I really enjoy having Gunnar Peterson on the team. Seems like every time we talk in our staff meeting I laugh and learn something – two rare outcomes in this profession. We were having a laugh Friday morning about the tendencies of software development organizations to trip over themselves in order to improve. Several different clients were having the same problem in understanding how to apply security to code development. Part of our discussion:

Gunnar: There are no marketing requirements, so no code, right?
Adrian: I’ll bet the developers are furiously coding as we speak. No MRD, no problem.
Gunnar: The Product Manager said “You start coding, I’ll go find out what the customer wants.”
Adrian: Ironic that what they’re doing is technically Agile. Maybe if it’s a Rapid Prototyping team I’d have some sympathy, but someone’s expecting production code.
Gunnar: I wonder what they think they are building?

Don’t talk to me about improving Waterfall or Agile when you can’t get your organizational $&!% together. What do I mean by that? Here is an example of something I witnessed:

  • Phase 1: Development VP, during an employee review, says, “What the heck have you been doing the last six months?” In a panic, developer mentions a half-baked idea he had, and a prototype widget he’s been working on. An informal demo is scheduled.
  • Phase 2: VP says “I love that! That is the coolest thing I have seen in a long time”. The developer’s chest swells with pride.
  • Phase 3: VP says “Let’s put that in the next release”. The developer’s brain freezes, thinking about the engineering challenges of turing a half-baked widget into production code, suddenly realizing there is no time to do any other sprint tasks. The VP takes the developer’s stunned silence as a commitment and walks away.
  • Phase 4: Developer says to product manager “Yeah, we’re including XYZ widget. The VP asked for it so I checked it into the code base”. Product Manager says “Are you effing crazy? We don’t even have tests for it”. And they make it happen because, after all, it’s employee review time.

It’s not news to many of you, but that’s how features get put in, and then you ‘fix’ the feature. Security plays catch-up somewhere down the road because the feature is too awesome to not put in, and to wait until it’s fully sussed out. I used to think this was a process issue, but now I believe it’s a byproduct of human nature. Managers don’t realize the subtle ways they change others’ behavior, and their own excitement over new technology pushes rules right out the window. It’s less about changing the process than not blowing up the one you have.
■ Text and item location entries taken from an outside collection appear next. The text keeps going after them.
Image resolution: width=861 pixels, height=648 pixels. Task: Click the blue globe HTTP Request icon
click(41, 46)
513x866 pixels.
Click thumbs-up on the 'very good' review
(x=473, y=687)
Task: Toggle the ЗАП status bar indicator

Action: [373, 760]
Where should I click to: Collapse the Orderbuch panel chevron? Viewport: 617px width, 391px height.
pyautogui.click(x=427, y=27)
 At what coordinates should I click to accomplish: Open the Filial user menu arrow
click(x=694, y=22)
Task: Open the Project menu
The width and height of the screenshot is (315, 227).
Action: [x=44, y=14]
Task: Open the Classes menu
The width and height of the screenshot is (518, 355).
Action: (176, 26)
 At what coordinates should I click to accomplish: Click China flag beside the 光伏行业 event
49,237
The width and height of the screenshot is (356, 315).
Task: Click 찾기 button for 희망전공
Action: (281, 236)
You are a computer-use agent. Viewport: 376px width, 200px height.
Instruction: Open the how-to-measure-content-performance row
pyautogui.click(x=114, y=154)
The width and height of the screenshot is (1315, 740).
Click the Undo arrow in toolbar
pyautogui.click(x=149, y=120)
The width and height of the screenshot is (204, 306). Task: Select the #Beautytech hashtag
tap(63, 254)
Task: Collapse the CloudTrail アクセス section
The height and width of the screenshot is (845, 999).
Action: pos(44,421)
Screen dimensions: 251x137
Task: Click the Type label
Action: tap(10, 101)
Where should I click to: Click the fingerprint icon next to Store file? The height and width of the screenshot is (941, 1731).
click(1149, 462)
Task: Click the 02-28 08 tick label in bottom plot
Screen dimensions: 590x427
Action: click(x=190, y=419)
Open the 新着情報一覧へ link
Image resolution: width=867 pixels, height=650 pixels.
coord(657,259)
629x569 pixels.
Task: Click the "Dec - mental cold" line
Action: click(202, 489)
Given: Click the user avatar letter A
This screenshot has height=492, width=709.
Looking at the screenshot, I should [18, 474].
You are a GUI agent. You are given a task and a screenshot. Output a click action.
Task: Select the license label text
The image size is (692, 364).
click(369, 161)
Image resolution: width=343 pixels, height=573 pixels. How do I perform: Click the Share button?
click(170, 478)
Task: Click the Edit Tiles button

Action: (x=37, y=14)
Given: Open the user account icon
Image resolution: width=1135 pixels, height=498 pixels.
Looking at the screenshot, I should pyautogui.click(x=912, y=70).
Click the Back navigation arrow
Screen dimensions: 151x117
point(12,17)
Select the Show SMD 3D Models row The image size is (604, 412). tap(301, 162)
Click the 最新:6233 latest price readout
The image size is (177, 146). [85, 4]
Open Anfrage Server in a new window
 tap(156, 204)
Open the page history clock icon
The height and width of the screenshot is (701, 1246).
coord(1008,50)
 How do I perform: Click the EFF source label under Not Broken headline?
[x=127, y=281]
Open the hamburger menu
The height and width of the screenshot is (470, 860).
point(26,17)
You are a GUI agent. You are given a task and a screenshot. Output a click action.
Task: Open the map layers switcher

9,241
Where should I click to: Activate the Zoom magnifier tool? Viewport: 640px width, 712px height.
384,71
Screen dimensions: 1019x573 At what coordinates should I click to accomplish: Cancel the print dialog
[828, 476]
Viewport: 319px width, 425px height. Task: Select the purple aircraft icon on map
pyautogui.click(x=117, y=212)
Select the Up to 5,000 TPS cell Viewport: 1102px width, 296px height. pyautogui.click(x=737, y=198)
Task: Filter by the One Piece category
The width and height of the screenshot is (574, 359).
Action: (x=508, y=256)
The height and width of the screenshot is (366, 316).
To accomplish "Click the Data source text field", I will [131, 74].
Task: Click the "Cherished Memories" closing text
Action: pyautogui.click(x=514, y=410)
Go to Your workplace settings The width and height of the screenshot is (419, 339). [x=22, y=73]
Gunnar’s take is a little different: If you’re in security, don’t assume that you can change process and don’t assume your job is to make process more formal. Instead look at concrete ways to reduce vulnerabilities in the context of the existing process. As any teenage girl knows, don’t listen to a word the boy says – watch what he actually does. Likewise, security people working on SDLC, don’t believe the process documents! Instead observe developers in the wild – sit in their cubes and watch what they actually do. If you strip away the PowerPoints, process documents, and grand unified dreams of software development (be they Agile, Scrum, or Rational) this is how real world software development occurs. It’s a chaotic and messy process. This assumption leads you in a different direction – not formalism, but winning the hearts and minds of developers who will deliver on building the security mechanisms, and finding quick and dirty ways to improve security.